Mann des Spiels: Andre Hoffmann

Mann des Spiels: Andre Hoffmann

Es fällt nach diesem Spiel (wie auch schon nach der deprimierenden Niederlage gegen den BVB, von dem noch die Rede sein wird…) schwer, der Phrasendreschmaschine zu entkommen. Ihr extrem ergebene Berichterstatter wird’s versuchen, deshalb das Spiel vom Ende her erzählen und vom Mann des Spiels berichten: Andre Hoffmann. Gut, wer in der letzten Minute der Nachspielzeit das entscheidende Tor köpft, ist ein Held. Aber eigentlich war das für den blonden Recken (um diese altmodische Formulierung einmal zu bemühen) nur die Krönung einer immens starken Defensivleistung, die in sich schon in der 7. Minute ihren Höhepunkt fand: Konter der Hausherren, der dort noch kickende Sohn einer herzensguten Mutter versucht den langen Ball in die Spitze auf einen freien Kollegen, und Hoffmann grätscht in diesen Pass hinein.

Außerdem muss Ihr Ergebener ja noch vom Mann des Spiels berichten: Florian Kastenmeier.

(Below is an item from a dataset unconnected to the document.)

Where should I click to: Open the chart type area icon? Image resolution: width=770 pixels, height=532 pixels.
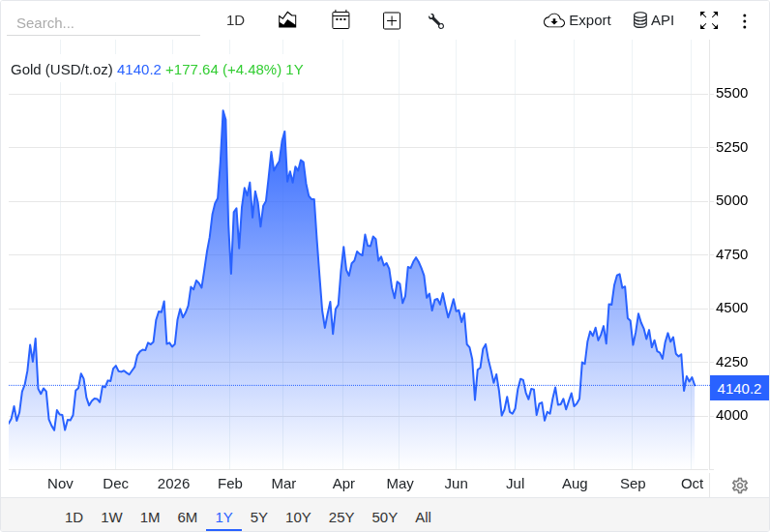(287, 20)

Es heißt, er sei so heiß auf den Ausgleich gewesen, dass er in der entscheidenden Szene über den Platz gedampft sei, um im gegnerischen Sechzehner das Tor zu erzwingen. Wenn die alten Ohren Ihres Ergebenen sich nicht getäuscht haben, kam der Vorschlag allerdings von der Trainerbank. Egal, so hatte es der gute Flo nicht so weit, an der Jubeltraube der Weißen teilzunehmen. Aber das war für den Keeper, der seine Gegner in 1:1-Situationen immer so laut anschreit nur die Krönung einer immens starken Torwartleistung. Was zu halten war, hielt Kastenmeier. Drei der genannten 1:1-Situationen entschärfte er, und einmal grätschte er einem Leipzischer, der schon an ihm vorbei auf dem Weg zum leeren Tor war, das Ei von halbhinten noch weg.

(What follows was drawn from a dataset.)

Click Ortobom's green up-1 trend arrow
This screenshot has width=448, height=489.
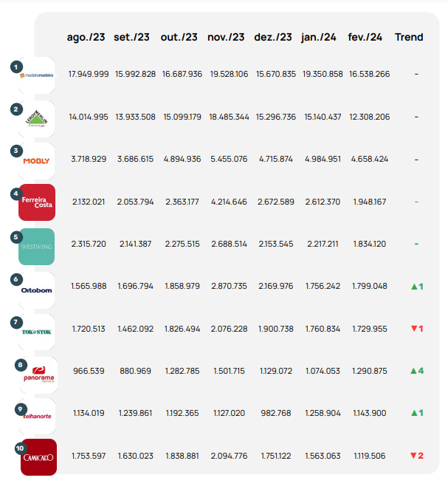click(x=416, y=286)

Schiedsrichter des Spiels: Manuel Gräfe

Hauptschiedsrichter war übrigens Manuel Gräfe, der in Düsseldorf aus historischen Gründen einen schlechten Ruf genießt. Dessen Leistung war tadellos, nein, mehr als das: So souverän hat Ihr ergebenster Berichterstatter schon lange keinen Referee mehr schiedsen gesehen. Das schlägt sich nicht nur darin nieder, dass die Partie trotz der Anspannung der Akteure nicht nickelig wurde und es nur eine gelbe Karte gab, sondern dass die Grottenolme im Kalker Keller ihre Schnauzen halten mussten. Auch bei der Szene, in der sich der bemüht witzige und anscheinend sogar sachkundige Sky-Kommentator weit, weit aus dem Fenster lehnte.

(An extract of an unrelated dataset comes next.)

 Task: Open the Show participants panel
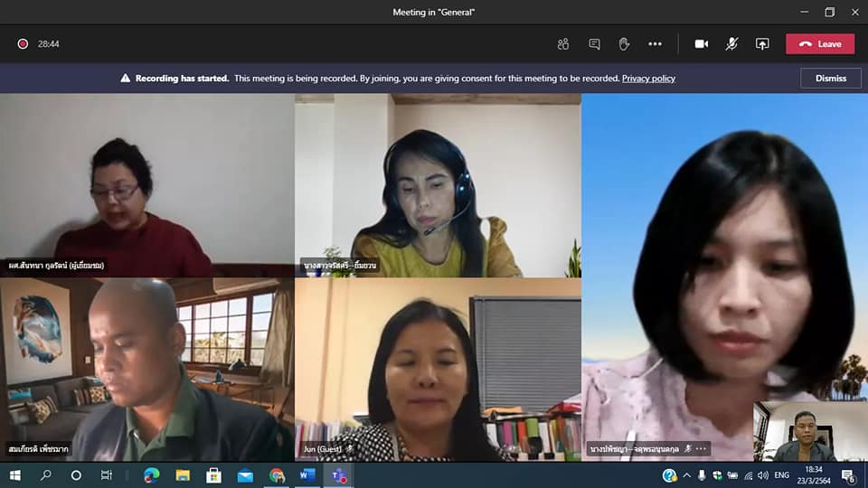coord(563,43)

Vor dem Anschlusstreffer: der robuste Karaman

Vor dem Anschlusstreffer: der robuste Karaman

Es ging um das, was vor dem Anschlusstreffer in der 87. Minute ablief, als sich Kenan Karaman mit seinem Leipzig-Verteidiger beharkte, das Duell gewann und so das Tor vorbereitete. Die Sprechpuppe des Bezahlsenders war sich ganz, ganz, ganz sicher, dass der gute Kenan seinen Gegenspieler gefoult habe, dass der Treffer also nicht hätte gelten dürfen und hatte die Frechheit, sein unmaßgebliches Urteil sogar noch in seinem Schlusskommentar einzuflechten – als ob unsere Jungs nur aufgrund einer Fehlentscheidung gewonnen hätten. Blöderweise hatte sich der Kommentator der (im Übrigen skandalös schlechten) Sportschau-Zusammenfassung das abgelauscht und nachgeplappert. Es ist ein Kreuz mit den Spochtrepochtern im Fernsehen!

Mann des Spiels: Steven Skrzybski

Betrachtet man a) die diversen Liveticker und b) die Spielszene mehrfach, dann trifft es das ehemalige Fußballfachmagazin Kicker noch am besten, wenn es formuliert: „Karaman setzt sich resolut am Strafraumrand gegen … durch.“ Der RP-Ticker schreibt von einem „sehr beherzten Körpereinsatz“ und bundesliga.com meint nur, Karaman habe „die Kugel gewonnen“. Loben wir also nochmal den Gräfe, der eben durchgehend das körperbetonte Spiel, das den Fußball ja recht eigentlich ausmacht, genehmigte.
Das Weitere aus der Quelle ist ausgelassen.